[Stored records]
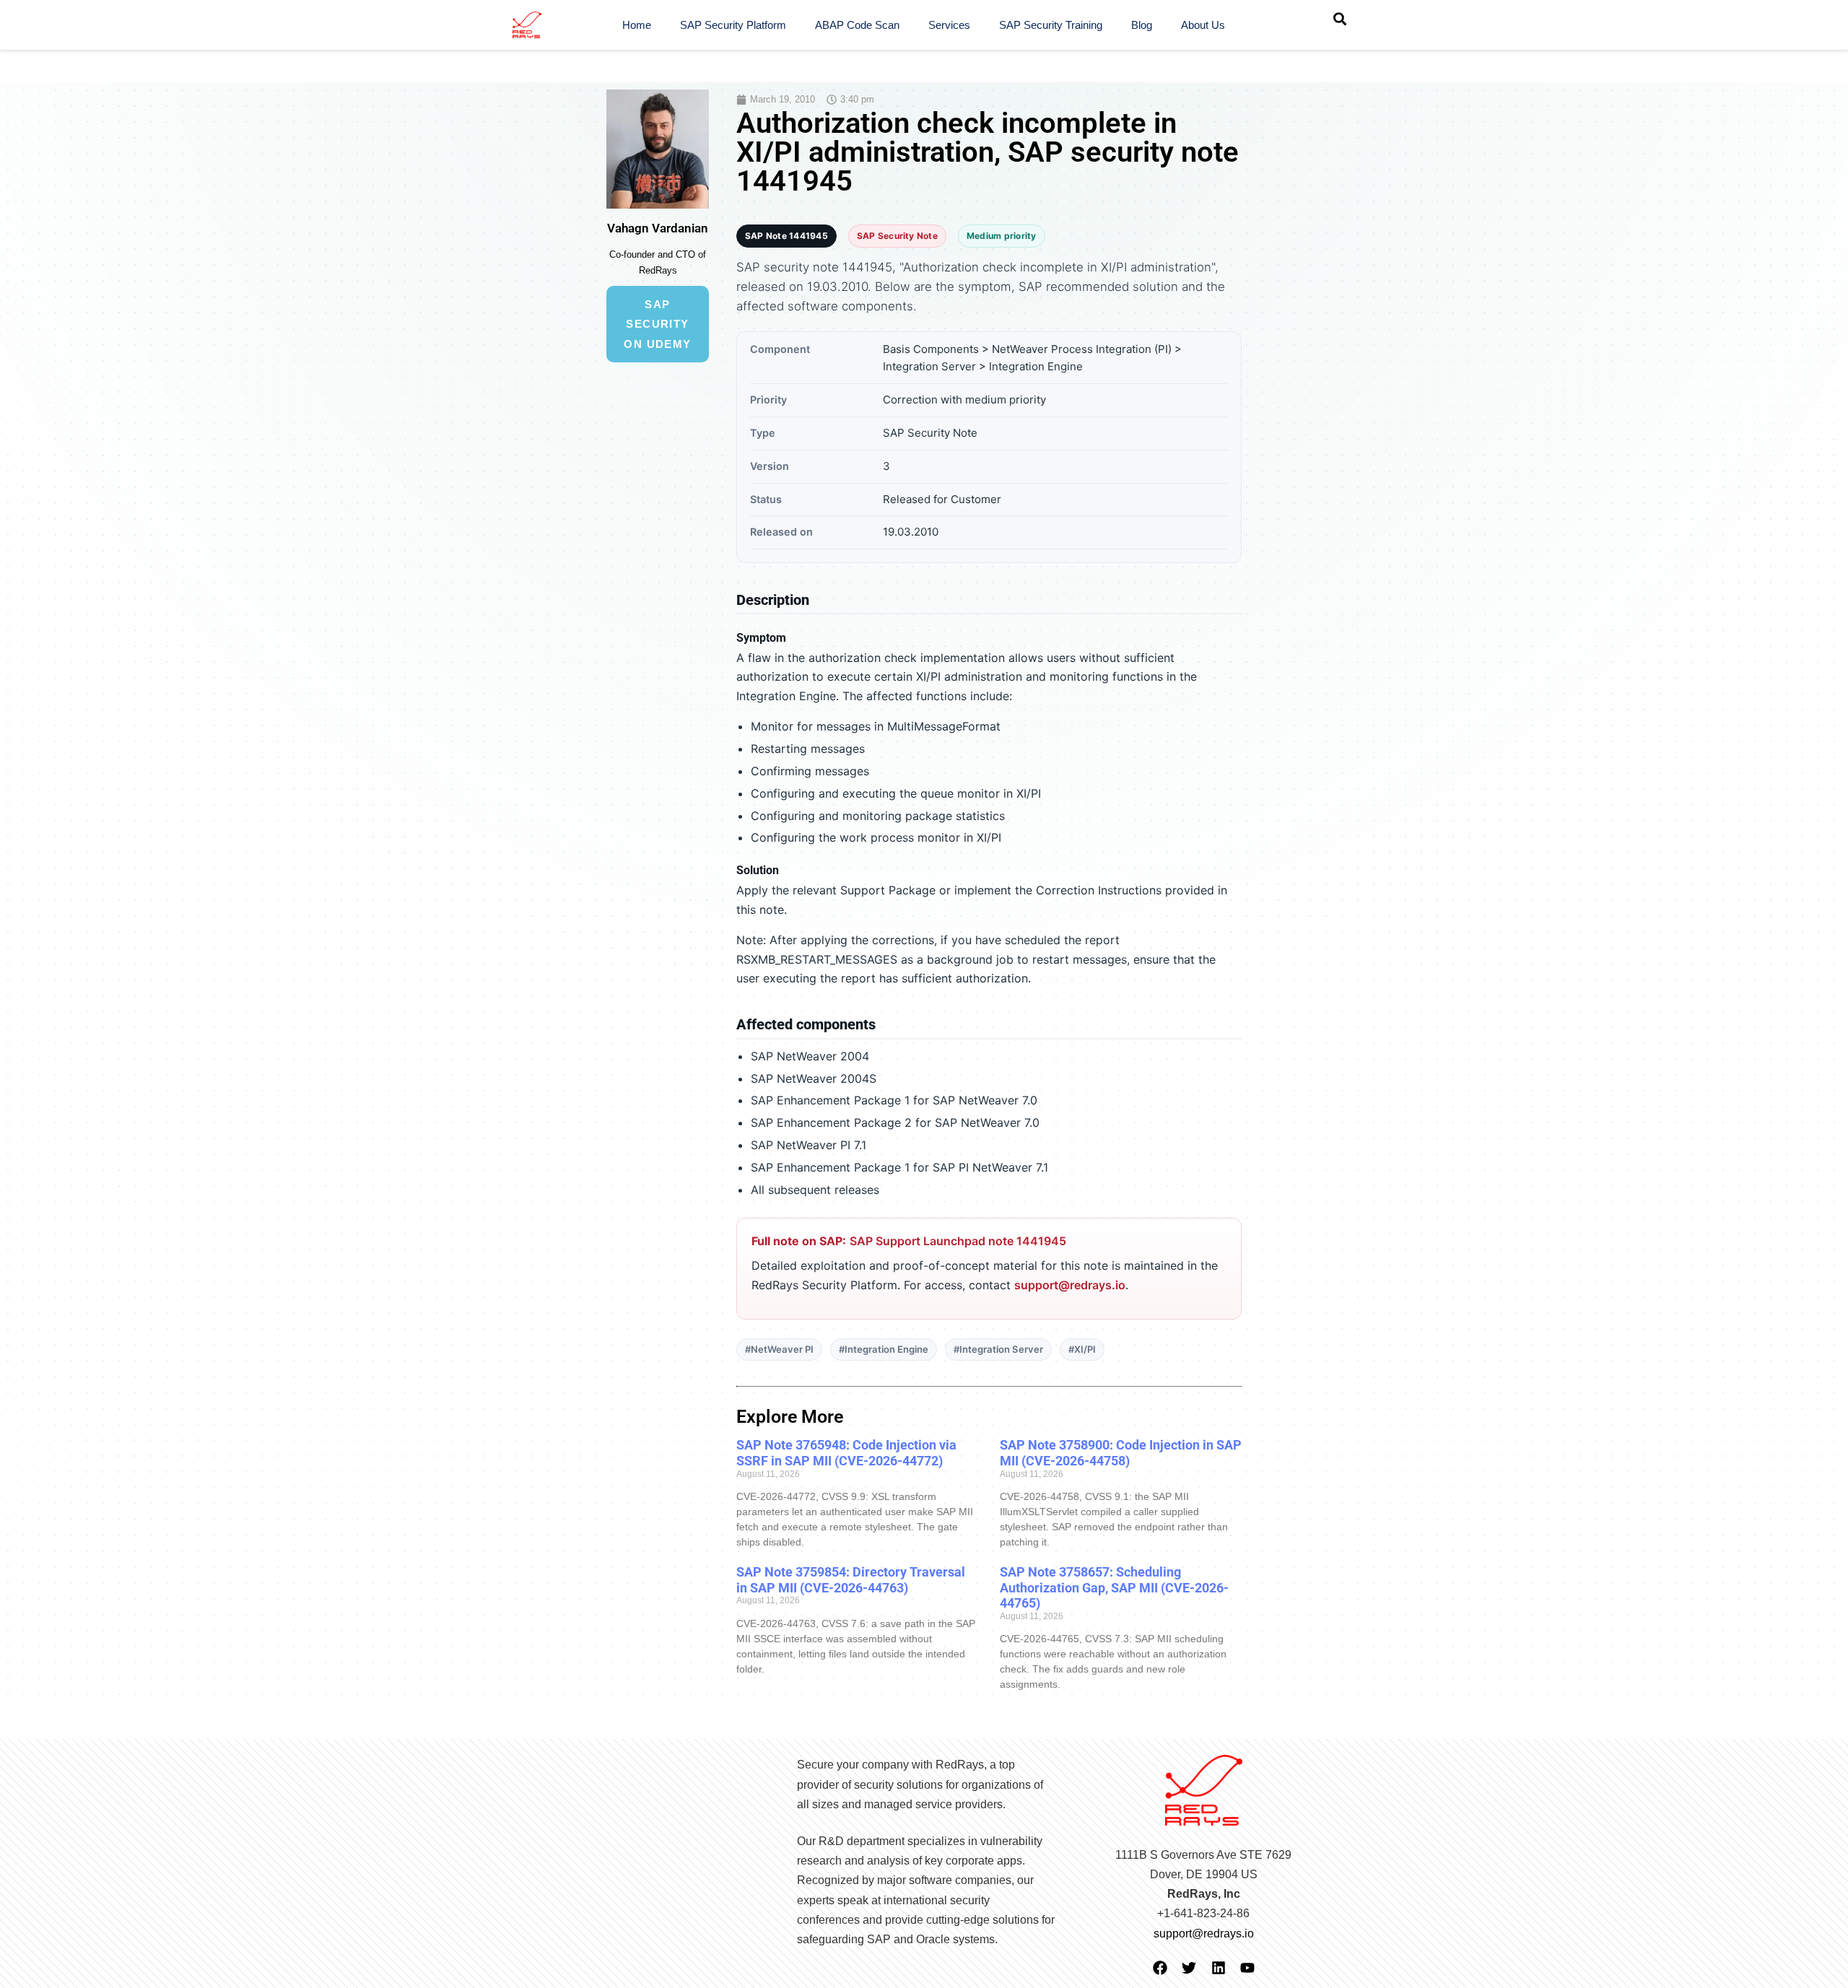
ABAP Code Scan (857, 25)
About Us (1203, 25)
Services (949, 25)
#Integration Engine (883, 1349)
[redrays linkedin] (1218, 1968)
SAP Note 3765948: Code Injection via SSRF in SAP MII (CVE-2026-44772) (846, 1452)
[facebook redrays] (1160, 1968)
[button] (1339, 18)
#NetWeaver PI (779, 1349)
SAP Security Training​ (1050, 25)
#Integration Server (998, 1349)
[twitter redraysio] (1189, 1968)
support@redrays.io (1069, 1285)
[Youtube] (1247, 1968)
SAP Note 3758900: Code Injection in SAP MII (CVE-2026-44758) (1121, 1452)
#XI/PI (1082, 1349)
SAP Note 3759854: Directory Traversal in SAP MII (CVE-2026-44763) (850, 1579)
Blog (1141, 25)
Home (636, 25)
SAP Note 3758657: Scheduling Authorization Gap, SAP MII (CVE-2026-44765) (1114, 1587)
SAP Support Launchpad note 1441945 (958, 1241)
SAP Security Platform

#### [Task statement]
Word for word and without pictures, please write out only the lines from the start of the entries through the line containing "SAP Security Training​ (1050, 25)", both included.

#### [Answer to this exercise]
ABAP Code Scan (857, 25)
About Us (1203, 25)
Services (949, 25)
#Integration Engine (883, 1349)
[redrays linkedin] (1218, 1968)
SAP Note 3765948: Code Injection via SSRF in SAP MII (CVE-2026-44772) (846, 1452)
[facebook redrays] (1160, 1968)
[button] (1339, 18)
#NetWeaver PI (779, 1349)
SAP Security Training​ (1050, 25)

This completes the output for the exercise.